Pola Negri in The Wildcat.
It was the 1919 hit Madame DuBarry (released in the United States in December 1920 as Passion) that first made the American public aware of both Ernst Lubitsch and Pola Negri. The Wildcat was their sixth and final film together as director and star. Lubitsch went on to immortality and is often cited as a filmmaking genius while poor Pola has been mostly forgotten. Which is a shame since she was not only the first European female star to come to Hollywood, she was also a truly original screen presence.
Negri (looking quite a bit like she could be Helena Bonham Carter's grandmother) races around the movie with wild hair, and clothed in what appear to be leopard skins. This military satire was shot on location in the snowy alps and it features several breathtaking vistas. Like Eric, I'm not sure why Lubitsch used so many unusual shapes to frame different shots (see photo). It is a bit overdone and a tad pretentious.
The humor, however, is quite modern and sophisticated albeit in a very silly manner. Eric mentioned the scene where all the women turn out to see the lieutenant off but what he didn't mention is that it is immediately followed by a group shot of the town's children who all cry out “Daddy, Daddy.” In one of the humorous title cards we learn his name is Alexis but he is known around town as “Smart Alex”.
As Eric wrote, the sets are quite fanciful and funny. These bandits live in a mountain cave behind a curtain, and the castle where the commander of the fort lives is filled with whimsical flourishes. In one scene Pola and the lieutenant race up and down an unusual looking staircase. One of the funniest sight-gags comes at the very end. Pola has returned to her bandit-husband who she discovers crying -literally- a river of tears that runs down through the snow.
The Wildcat is an entertaining little comedy that demonstrates just how sophisticated European films had become just a few short years after the end of the First World War. It was restored in 2000 with new title cards and a brand new score.

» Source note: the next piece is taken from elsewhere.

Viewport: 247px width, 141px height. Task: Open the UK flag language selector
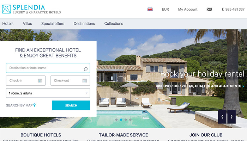point(150,10)
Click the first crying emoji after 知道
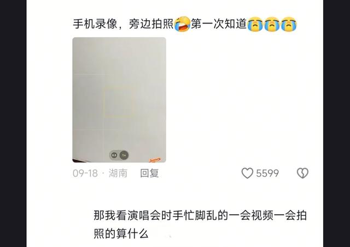 point(255,24)
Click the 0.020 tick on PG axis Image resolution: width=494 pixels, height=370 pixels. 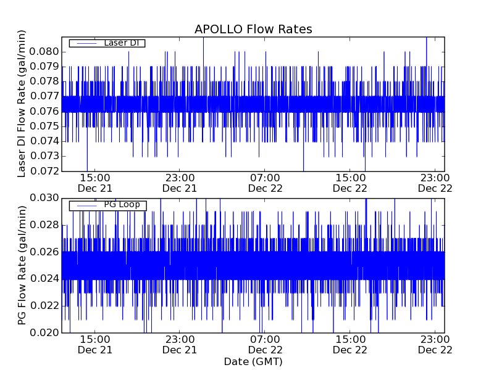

Pola Negri in The Wildcat.
Germany isn't exactly known for its sense of humor, but this rather surreal comedy goes against that cultural stereotype. Its humor, much of which comes from its odd visuals and the gender reversal of the two main characters, is almost Pythonesque in its silliness.
Like Patrick, the first person I thought of when I saw Pola Negri, especially at the end when she's dressed in the Commandant's daughter's clothes, was Helena Bonham Carter, with the wild hair and bohemian look. She definitely had a certain charm and as much screen presence as any of the other actresses of the day.
I too found the unusual scene framing to be a little annoying. Some of them are clever, but they are way over-used. The sets are the most surreal element in an already surreal film. I enjoyed the way the actors interacted with them, rocking on one piece like a see-saw and sleeping on another, rather than just leaving them in the background.
Much of the humor centers around the gender reversal between Rischka and Alexis. She is the tough and strong one, while he is vain and delicate. When Alexis brings her back to his room, he preens before his hand mirrors, dressing himself and then getting upset when Rischka musses his hair. Rischka tosses furniture around as though it weighs nothing and dominates the men in her little mountain gang. At the end, it is her mountain husband who is crying, not her, and I agree with Patrick that it is one of the best visual gags.
I always enjoy silent film comedies more than dramas and this one is fairly amusing. I would have enjoyed it more as a one-reeler, but it made me laugh a few times. The quality of the print, which is far greater than many films of the time, certainly helps in picking up the many surreal elements that were packed into each shot.